When Claudia Rankine, a Black poet and playwright, was asked by a white man, after a reading from Citizen: An American Lyric (Rankine’s 2014 anthology about the collective effects of racism in our society) ‘What can I do for you? How can I help you?’ she replied ‘I think the question you should be asking is what you can do for you.’ The man said, ‘If that is how you answer questions, then no one will ask you anything.’
The originating impulse for Rankine’s play, The White Card, a distillation of racial divisions and an exploration of the invisibility of whiteness, came from this man’s question. (Words above from Rankin’s article in the Soho Theatre’s programme for a recent production of The White Card.)
What Rankine said here (and, more recently, here and here) is that the problem with the man’s question is that it assumed that she was the one with a problem:
As if [when] a white person is not in the room, I can experience racism by myself.
For white people the question is not: How can we white people help Black people? It’s not: What can we white people do for Black people? The question is: What can we white people do to unearth and dismantle our own racism?
In her wise, clear, compassionate and comprehensive guide to white allyship, The Good Ally, Nova Reid shows us white people how we need to unlearn our racism. At the beginning of The Good Ally she sets out the four key stages to keep in our minds and our hearts as we aspire to become white allies. As we disrupt and dismantle our own racism we need to Listen. To Unlearn. To Re-Learn. And then, and only then, to take Responsive Action. And these stages will interconnect and recur throughout our antiracism work (which is, clearly, lifelong work).

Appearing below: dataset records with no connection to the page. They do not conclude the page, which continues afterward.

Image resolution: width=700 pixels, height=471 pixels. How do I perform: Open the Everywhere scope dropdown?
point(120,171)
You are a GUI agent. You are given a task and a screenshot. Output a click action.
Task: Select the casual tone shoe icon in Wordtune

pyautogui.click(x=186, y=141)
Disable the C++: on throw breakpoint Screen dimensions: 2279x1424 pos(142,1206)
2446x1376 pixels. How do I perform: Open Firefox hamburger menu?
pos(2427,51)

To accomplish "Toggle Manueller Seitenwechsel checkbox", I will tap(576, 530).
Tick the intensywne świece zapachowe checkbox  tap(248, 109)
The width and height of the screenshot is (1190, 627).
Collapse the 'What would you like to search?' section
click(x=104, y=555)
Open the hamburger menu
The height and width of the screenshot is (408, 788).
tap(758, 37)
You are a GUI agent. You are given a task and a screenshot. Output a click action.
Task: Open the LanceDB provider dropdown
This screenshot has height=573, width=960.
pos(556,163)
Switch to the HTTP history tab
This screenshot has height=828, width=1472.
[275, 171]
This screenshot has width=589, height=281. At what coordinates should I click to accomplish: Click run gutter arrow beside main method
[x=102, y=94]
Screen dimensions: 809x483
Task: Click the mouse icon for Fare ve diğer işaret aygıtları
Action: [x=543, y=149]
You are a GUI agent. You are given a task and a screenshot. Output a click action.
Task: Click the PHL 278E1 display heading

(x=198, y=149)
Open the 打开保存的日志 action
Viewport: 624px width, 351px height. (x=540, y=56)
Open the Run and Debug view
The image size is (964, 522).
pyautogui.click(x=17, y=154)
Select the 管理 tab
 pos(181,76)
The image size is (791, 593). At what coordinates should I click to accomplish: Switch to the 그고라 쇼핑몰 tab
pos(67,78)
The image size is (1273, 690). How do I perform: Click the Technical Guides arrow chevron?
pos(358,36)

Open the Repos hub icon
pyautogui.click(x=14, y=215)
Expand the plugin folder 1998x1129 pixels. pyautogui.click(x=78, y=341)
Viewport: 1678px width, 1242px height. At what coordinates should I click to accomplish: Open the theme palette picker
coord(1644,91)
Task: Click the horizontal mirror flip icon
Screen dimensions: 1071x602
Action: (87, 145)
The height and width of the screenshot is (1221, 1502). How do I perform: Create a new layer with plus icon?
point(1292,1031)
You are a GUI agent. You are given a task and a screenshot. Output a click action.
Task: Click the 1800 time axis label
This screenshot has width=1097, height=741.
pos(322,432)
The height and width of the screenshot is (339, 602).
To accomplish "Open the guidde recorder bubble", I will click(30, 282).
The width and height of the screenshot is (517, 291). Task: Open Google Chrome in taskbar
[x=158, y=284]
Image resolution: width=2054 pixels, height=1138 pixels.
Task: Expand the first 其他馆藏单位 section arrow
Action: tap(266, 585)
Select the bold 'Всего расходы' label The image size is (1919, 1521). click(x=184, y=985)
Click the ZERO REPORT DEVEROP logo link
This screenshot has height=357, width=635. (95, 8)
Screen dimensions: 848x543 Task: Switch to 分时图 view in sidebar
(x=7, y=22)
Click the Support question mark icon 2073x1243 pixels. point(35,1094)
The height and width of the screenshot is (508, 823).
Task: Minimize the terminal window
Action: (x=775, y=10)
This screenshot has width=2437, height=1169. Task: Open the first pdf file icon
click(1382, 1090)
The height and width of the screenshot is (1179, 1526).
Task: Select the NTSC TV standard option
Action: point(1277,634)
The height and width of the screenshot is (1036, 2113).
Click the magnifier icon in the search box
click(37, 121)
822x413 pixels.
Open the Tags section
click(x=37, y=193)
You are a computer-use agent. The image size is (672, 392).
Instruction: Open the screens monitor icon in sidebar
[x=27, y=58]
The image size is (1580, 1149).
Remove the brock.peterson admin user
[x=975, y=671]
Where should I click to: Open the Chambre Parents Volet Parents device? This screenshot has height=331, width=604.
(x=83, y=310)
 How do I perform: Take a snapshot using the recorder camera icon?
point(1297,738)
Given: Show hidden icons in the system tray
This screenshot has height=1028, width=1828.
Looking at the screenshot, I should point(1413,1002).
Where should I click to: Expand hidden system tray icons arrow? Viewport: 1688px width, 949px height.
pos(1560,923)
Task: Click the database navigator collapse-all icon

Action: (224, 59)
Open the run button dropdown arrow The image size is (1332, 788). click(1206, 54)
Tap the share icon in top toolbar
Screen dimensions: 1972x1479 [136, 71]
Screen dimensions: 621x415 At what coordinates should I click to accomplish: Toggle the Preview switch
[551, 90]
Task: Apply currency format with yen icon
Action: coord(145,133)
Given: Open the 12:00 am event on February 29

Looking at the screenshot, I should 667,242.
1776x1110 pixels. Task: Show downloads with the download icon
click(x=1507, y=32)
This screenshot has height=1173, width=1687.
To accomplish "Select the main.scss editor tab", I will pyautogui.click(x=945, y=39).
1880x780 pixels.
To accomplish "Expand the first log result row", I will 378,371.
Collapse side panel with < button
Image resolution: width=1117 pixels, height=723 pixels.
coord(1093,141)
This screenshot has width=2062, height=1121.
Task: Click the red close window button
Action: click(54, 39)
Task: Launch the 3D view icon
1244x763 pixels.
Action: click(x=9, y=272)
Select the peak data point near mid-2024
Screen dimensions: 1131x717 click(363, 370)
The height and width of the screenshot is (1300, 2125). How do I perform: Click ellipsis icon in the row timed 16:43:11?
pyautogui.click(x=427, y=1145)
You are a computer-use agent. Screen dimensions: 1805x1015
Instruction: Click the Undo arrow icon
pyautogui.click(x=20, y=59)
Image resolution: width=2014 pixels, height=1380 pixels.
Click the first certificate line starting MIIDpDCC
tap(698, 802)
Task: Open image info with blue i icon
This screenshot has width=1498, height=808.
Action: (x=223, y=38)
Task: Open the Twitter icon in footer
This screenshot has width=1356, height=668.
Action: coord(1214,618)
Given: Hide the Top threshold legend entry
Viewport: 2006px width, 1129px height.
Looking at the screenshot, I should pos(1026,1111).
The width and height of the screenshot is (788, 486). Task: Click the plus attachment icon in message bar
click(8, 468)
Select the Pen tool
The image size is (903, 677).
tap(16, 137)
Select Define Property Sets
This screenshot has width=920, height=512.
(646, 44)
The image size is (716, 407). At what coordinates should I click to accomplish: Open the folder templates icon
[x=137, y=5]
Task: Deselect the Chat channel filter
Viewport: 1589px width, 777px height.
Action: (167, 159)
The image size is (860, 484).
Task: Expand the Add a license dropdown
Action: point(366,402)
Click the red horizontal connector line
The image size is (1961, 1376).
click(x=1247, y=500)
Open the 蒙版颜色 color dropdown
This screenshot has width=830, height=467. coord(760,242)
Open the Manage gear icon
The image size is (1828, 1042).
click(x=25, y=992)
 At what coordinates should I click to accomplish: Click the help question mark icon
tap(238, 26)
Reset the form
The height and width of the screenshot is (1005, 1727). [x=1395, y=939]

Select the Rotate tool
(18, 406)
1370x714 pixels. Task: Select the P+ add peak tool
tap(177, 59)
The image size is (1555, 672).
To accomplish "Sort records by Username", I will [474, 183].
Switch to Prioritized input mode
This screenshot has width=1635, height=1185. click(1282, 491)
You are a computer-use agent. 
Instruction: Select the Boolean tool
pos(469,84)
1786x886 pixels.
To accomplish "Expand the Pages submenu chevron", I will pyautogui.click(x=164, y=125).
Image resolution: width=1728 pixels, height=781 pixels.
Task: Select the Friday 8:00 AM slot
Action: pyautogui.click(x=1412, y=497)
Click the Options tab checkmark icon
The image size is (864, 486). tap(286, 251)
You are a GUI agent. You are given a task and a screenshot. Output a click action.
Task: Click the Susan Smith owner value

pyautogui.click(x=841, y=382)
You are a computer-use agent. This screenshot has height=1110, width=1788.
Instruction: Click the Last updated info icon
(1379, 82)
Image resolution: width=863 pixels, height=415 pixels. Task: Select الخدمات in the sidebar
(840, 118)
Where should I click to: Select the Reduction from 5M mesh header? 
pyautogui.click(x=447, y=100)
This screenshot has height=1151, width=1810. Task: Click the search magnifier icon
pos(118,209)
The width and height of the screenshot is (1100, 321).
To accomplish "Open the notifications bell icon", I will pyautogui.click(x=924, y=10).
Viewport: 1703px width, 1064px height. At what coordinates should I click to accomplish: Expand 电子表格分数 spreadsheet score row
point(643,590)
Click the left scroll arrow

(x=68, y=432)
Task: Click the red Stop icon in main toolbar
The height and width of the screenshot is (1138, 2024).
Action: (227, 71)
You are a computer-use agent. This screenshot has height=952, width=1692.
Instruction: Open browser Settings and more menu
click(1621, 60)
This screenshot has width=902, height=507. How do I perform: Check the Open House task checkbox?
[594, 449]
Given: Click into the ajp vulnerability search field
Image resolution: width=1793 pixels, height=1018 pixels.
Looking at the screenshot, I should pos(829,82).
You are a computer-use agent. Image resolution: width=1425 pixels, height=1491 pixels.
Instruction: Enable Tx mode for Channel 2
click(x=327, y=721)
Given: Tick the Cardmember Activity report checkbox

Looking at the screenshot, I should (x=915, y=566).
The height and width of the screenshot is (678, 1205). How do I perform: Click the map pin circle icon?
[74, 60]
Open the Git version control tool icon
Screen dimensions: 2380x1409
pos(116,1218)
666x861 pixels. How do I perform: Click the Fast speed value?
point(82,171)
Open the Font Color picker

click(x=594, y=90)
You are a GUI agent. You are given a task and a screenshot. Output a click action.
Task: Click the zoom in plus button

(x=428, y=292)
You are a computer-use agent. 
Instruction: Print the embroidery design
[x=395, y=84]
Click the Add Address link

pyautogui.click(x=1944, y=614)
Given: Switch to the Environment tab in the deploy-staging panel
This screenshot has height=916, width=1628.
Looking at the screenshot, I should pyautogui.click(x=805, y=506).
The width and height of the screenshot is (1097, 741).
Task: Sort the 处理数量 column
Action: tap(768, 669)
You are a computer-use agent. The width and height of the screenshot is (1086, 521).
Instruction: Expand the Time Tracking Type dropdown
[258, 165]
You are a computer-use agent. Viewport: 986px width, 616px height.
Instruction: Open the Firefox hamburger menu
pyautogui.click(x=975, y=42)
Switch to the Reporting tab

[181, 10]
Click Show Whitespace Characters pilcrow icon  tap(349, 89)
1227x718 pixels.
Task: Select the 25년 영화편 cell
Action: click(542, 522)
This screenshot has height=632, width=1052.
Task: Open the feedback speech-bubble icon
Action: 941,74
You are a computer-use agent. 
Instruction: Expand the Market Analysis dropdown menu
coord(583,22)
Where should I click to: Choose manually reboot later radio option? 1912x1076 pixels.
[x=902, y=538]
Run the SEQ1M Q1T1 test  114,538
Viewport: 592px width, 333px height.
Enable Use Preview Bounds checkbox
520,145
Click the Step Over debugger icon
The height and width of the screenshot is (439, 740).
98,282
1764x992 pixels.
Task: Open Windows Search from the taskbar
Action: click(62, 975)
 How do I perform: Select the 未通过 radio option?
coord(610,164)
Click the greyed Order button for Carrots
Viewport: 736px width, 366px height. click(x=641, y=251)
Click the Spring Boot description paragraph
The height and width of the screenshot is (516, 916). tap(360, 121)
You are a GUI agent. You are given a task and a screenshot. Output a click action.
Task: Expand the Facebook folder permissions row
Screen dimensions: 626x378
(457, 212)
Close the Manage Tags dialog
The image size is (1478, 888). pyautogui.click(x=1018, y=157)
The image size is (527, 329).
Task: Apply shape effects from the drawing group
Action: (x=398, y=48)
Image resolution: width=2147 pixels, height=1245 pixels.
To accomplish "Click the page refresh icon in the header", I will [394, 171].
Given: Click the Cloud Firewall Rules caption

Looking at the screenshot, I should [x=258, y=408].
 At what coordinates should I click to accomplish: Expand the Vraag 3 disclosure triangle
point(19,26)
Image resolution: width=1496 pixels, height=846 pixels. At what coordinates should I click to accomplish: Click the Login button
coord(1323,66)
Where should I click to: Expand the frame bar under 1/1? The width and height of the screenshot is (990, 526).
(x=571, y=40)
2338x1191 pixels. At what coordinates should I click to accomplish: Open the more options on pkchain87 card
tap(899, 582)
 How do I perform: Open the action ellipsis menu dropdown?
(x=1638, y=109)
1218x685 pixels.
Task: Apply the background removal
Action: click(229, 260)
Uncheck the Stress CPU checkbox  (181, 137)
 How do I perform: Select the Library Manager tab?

But, as soon as The Good Ally arrived, I leapt ahead to Chapter 11: Brokering Change, Action and Advocacy. I wanted to find out what I could do, just like the man who asked Claudia Rankine what he could do. But I hadn’t begun to understand my own racism and the impact it has on Black people. Thankfully, Nova was lightyears ahead of me. In the second sentence of Chapter 11 she writes:
If you’ve found your way here without reading the rest of the book, I see you. Please don’t undermine antiracism work or the labor it has taken to create this resource by trying to skip ahead. And please don’t underestimate the unintentional harm you will continue to inflict on others by not doing this work properly.
I went straight back to the beginning and began to read. And now I know The Good Ally will remain my guide to white allyship for the rest of my life. I’ll refer to it again and again and again. Its wise words will ring in my head and help me when I, inevitably, get it wrong. But now I’ve seen my own racism I can’t unsee it. Now I know that even though I’m not an overt, screaming-abuse racist, still I’m racist, because I was born with white skin, because I learned racism as a white child, because I have all the privileges that go with living inside white skin. (I read The Good Ally with a zoom group, and listening to other white people’s learnings and fears, recognitions and intentions enormously deepened the experience, helped us collectively take responsbility for our racism and we will remain accountable to each other for our responsive actions.)
There’s nothing in the least justified or natural or scientific or true or right about racism and anti-Blackness: they’re inventions of white people to maintain power, white supremacy. But these inventions, these lies, took hold and, over the centuries, racist attitudes and anti-Black behaviours have saturated the psyches of white people. Nova Reid’s book gives us white people much to listen to as we dismantle our racism. Much to question ourselves about and to unlearn. Much to discover and to re-learn and, at the end, many possible ways of and prompts for taking responsive action.
Resmaa Menakem says we live in a racial pigmentocracy. We do. But why on this good earth should the color of a person’s skin give or refuse access to good housing, healthcare, education, financial security, work, mental welfare, emotional welfare … every single aspect of human life? Clearly it should not, and never should have. The Good Ally gracefully shows us white people just how urgent it is to unlearn our racism so everyone has a chance of living in an equitable society, side by side.